For all sessions, chairs are asked to do two key things. Firstly, the chair acts as the Master of Ceremonies for the session, ensuring everyone keeps to the allotted time. Please be very strict about timing so that everyone has an equal opportunity to present their work. Secondly, the Chair is an enabler of interaction and discussion – this is one of the most important aspects of a research conference, so please foster discussion actively. Specific details for different session types is outlined below:
Symposia and Panel Discussions:
Your role is to manage the smooth flow of the symposium or panel discussion. Introduce the presenters and discussant, and check everyone knows the timing. Each presenter has 20 minutes and the discussant has 10 minutes. This will leave 20 minutes for open discussion, which it is your responsibility to facilitate. You will be given three coloured cards with 5 minutes, 2 minutes and STOP written on them so that you can give the presenters a clear indication of the time left.
Your role is to manage the timing of the presentations and check all runs smoothly. Introduce yourself to the presenters and encourage them to upload their presentations before the session begins. Remind them of the timing: with four presenters, each has 20 minutes, including time for questions. There should be ten minutes at the end of the four presentations for general questions and discussion. You will be given three coloured cards with 5 minutes, 2 minutes and STOP written on them so that you can give the presenters a clear indication of the time left.
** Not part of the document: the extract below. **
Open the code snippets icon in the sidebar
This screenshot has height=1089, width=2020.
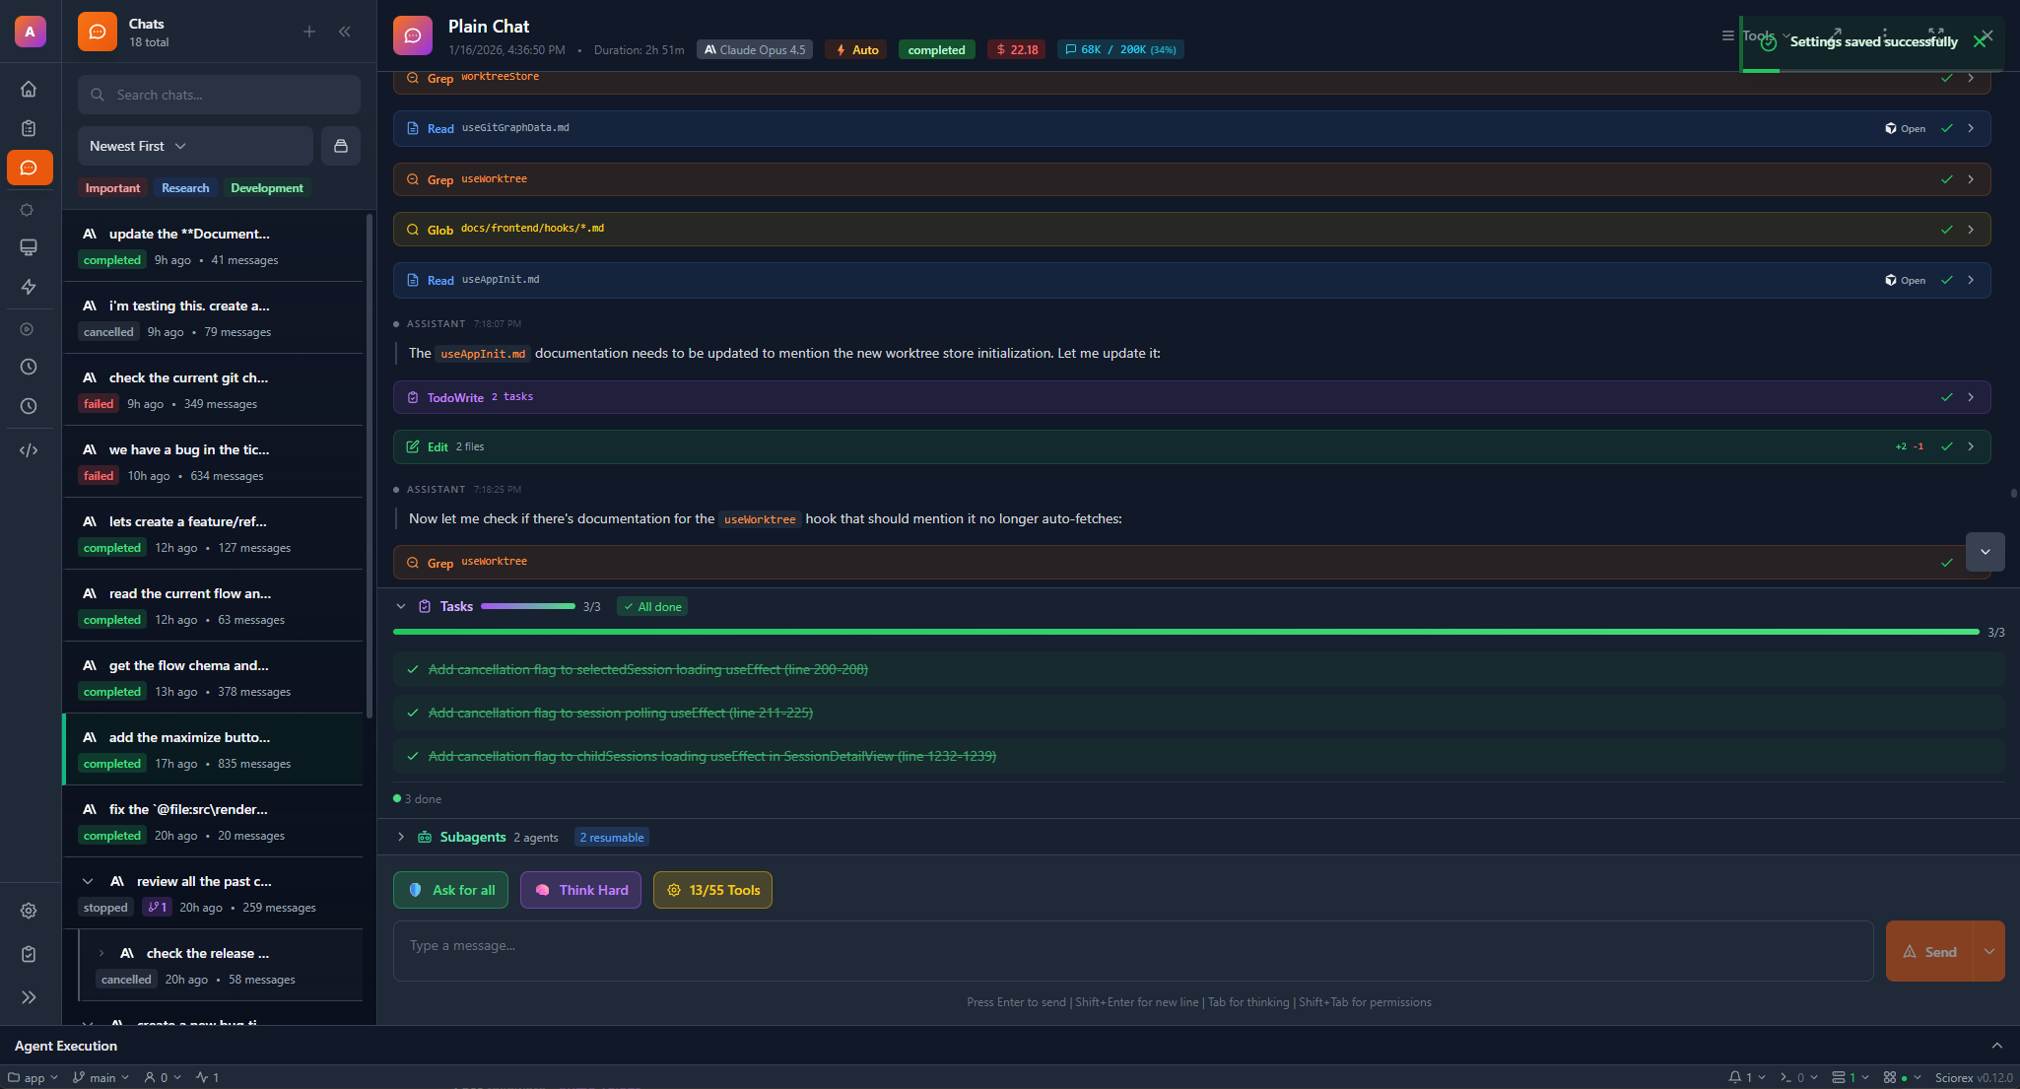pyautogui.click(x=30, y=450)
Your role is very important in making the poster sessions a vibrant opportunity for exchanging research. If presenters have not already done so, encourage them to put up their posters on the boards. There will be 5-6 presenters per session. Each presenter has 5 minutes to present their poster to the audience; when all posters have been presented, there will be time for an in-depth discussion between presenters and the audience. This might be as a whole group but is more likely to be one to one conversations. As Chair, you will need to explain how the session runs as it may be unfamiliar to some delegates and then manage the timing.
Your role as chair of a round table session is as a facilitator. The Round Table offers opportunities for a more discursive exploration of research issues. About five or six presenters will be allocated to each session. Each researcher explains the research and the research issue, and invites the participants to help to discuss emerging data or to solve a research issue or problem.